[Some records]
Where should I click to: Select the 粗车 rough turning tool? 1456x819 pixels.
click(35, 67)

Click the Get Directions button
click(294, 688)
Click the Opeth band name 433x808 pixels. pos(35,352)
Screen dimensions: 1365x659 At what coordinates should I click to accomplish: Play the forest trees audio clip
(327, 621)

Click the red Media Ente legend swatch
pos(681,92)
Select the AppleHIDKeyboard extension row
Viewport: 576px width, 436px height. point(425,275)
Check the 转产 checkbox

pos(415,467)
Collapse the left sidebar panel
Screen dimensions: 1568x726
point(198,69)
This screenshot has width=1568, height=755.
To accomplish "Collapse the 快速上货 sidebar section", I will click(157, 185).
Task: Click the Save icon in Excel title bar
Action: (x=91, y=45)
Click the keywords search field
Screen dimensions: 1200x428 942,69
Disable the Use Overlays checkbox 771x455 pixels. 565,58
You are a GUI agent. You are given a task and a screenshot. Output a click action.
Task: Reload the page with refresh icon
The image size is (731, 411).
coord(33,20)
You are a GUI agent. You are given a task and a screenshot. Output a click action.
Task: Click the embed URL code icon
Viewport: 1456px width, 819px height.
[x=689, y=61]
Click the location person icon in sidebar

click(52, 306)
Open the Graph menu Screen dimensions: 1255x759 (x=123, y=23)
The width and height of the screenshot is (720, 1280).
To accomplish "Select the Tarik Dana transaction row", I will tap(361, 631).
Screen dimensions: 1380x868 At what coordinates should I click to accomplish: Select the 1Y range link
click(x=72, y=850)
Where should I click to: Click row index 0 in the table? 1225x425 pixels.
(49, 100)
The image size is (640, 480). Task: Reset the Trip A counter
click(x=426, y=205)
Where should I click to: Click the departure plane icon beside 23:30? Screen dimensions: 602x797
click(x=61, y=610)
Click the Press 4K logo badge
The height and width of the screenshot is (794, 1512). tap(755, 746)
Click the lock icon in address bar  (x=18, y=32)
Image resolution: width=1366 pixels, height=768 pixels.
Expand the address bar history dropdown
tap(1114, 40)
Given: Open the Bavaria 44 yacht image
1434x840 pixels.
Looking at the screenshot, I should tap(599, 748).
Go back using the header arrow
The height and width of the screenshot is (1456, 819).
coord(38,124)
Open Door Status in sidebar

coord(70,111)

_GOAL:_ Please find each line in the records above that contains the word "coordinates" and copy those lines out.

_OUTPUT FOR THIS TASK:_
Screen dimensions: 1365x659 At what coordinates should I click to accomplish: Play the forest trees audio clip
Screen dimensions: 1380x868 At what coordinates should I click to accomplish: Select the 1Y range link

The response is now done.